Vinay Deelchand a l’air débonnaire, un peu triste. Comme s’il porte sur ses épaules tous les malheurs du monde. Pourtant une accusation de “ drug dealing with aggravating circumstances” pèse sur ce notaire. Ses détracteurs font valoir qu’il a une tête de contre-emploi. Autrement dit, la tête qui convient.
Pour l’heure le notaire est présumé innocent. Ses droits doivent être respectés mais en même temps les enquêteurs devraient le serrer de près pour savoir de quoi il en retourne exactement au sujet d’allégations de meurtres, de tentatives de meurtres et de crime d’incendie entourant cette affaire dans laquelle maintenant des noms d’avocats sont cités.
Un notaire est la confiance incarnée. Un acte notarié est d’ordinaire considéré comme irréfutable. Un notaire présumé trafiquant de drogue est assez perturbant pour nombre de Mauriciens. Ce qui accroît la perception que toutes les sphères de notre société sont gangrénées par des trafics illicites. Cette perception est dangereuse pour deux raisons : 1. Parce qu’elle est source de frustration pour les honnêtes gens qui arrivent difficilement à gravir les échelons de la société à cause d’une mobilité sociale déloyale induite par tous ceux qui arrivent, moyennant des complicités, à contourner la loi pour s’enrichir et 2. Nombre de Mauriciens pourraient être tentés de prendre un raccourci pour accéder à l’argent facile. Dopant ainsi la dynamique de la corruption.
Un sondage commandité par l’ICAC à la firme Stra Consult indique que les Mauriciens souhaitent que cet organisme anticorruption cible en priorité la douane, la police et le bureau des impôts. Tous les douaniers, les policiers et les employés affectés au recouvrement d’impôts sur les revenus ne sont pas des pourris. Mais les pourris dans ces secteurs d’activités doivent être mis hors d’état de nuire afin que le public puisse avoir confiance dans ces services. Le slogan ‘Ils sont tous pourris, ils sont tous pareils’ ne mène à rien. Il faut séparer le bon grain de l’ivraie et être impitoyable envers les indélicats.
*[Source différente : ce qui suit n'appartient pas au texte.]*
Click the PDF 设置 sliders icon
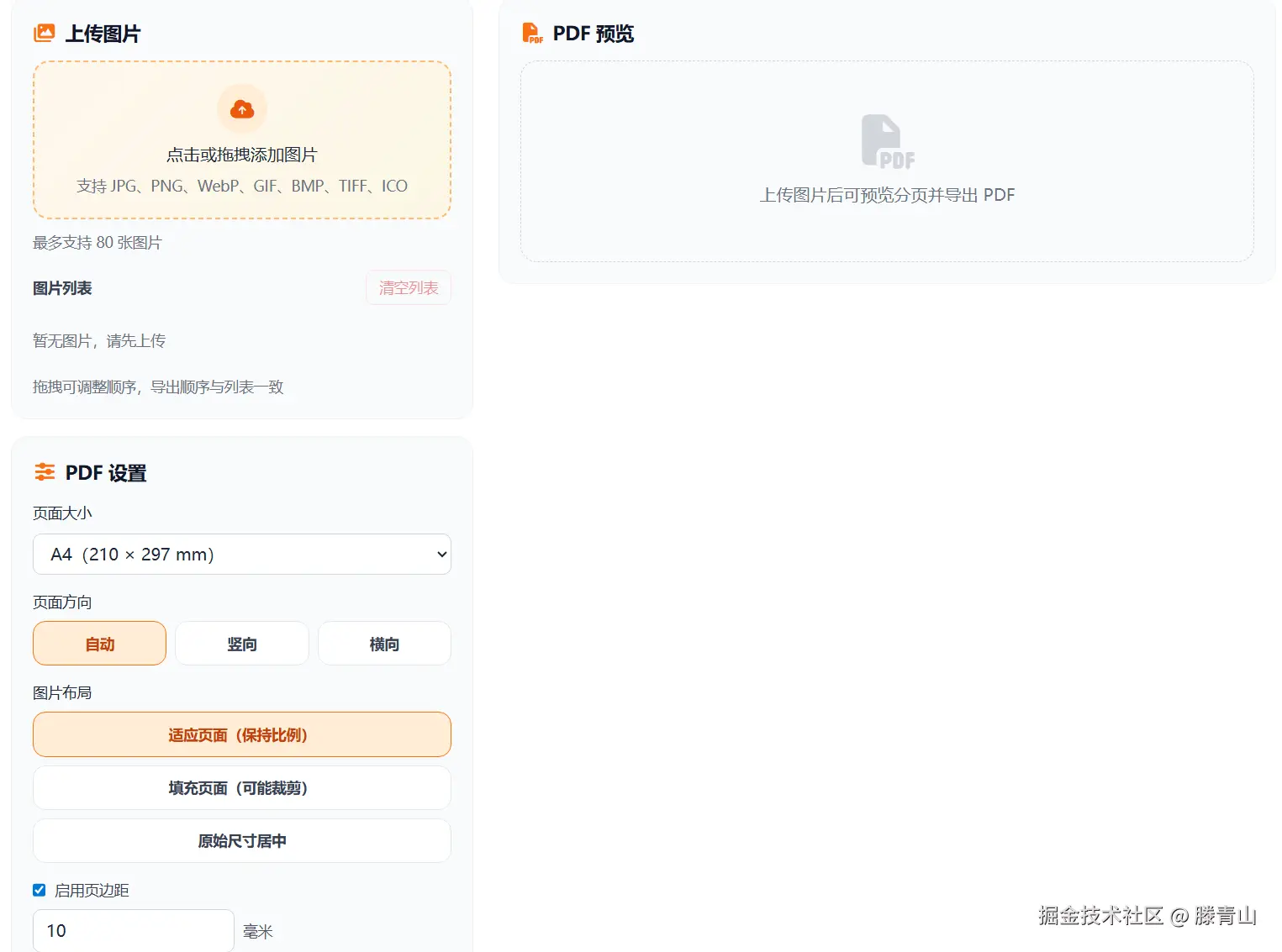 (44, 471)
L’économie informelle, autrement dit celle qui n’est guère ou pas du tout réglementée, occupe une place importante à Maurice. Ce sont des activités qui échappent plus ou moins au contrôle des autorités publiques. Les Mauriciens sentent maintenant que les trafics illicites gagnent du terrain alors que la fraude et la corruption semblent faire partie de nos moeurs, c’est devenu même quelque peu acceptable car des Mauriciens sont disposés à se muer en corrupteurs. Stra Consult écrit ceci, à cet égard : “31,5% of respondents could bribe the traffic warden in case their vehicle is about to be towed away, even if only 16,3% considered this as quite or highly acceptable. Similarly, 27,6% of respondents could end up paying to get their child in the best school. As many as 42,8% of persons interviewed could also pay a doctor to operate a relative more quickly”. Il y a donc un gros travail à faire pour redonner aux Mauriciens le sens civique.
L’exemple doit impérativement venir d’en haut. C’est pourquoi la classe politique devrait projeter une image de probité, d’intégrité et de rectitude morale. Il est temps de réglementer le financement des partis politiques. Des signes extérieurs de richesses ostentatoires devraient faire l’objet d’enquête.
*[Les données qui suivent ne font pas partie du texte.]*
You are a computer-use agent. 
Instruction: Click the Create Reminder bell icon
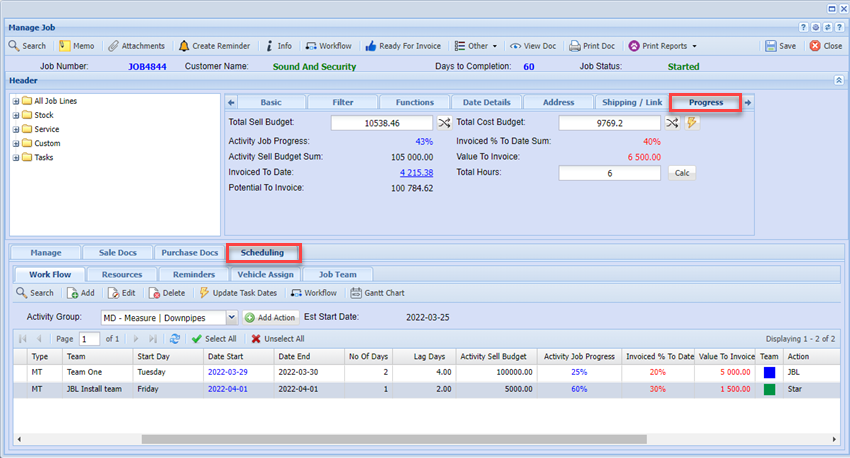184,46
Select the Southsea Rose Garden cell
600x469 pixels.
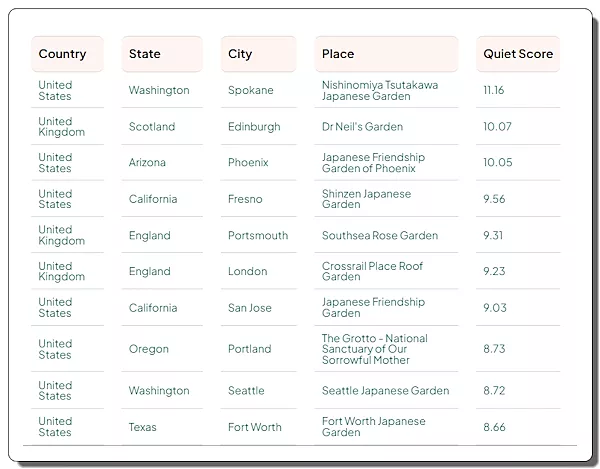pyautogui.click(x=380, y=236)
La corruption appauvrit un pays. En outre, des forces financières considérables mais occultes peuvent contribuer à affaiblir l’autorité de l’État. Elles peuvent même se substituer à l’État. À un moment, une partie de la Colombie était sous l’autorité de la Mafia. À Maurice nous ne sommes pas encore là. Mais soyons sur nos gardes. Car ce serait la loi de la jungle et les petites gens seraient pénalisés, même terrorisés.
Quand ceux qui sont chargés de faire respecter la loi se prévalent de leur position pour s’enrichir illégalement, cela interpelle.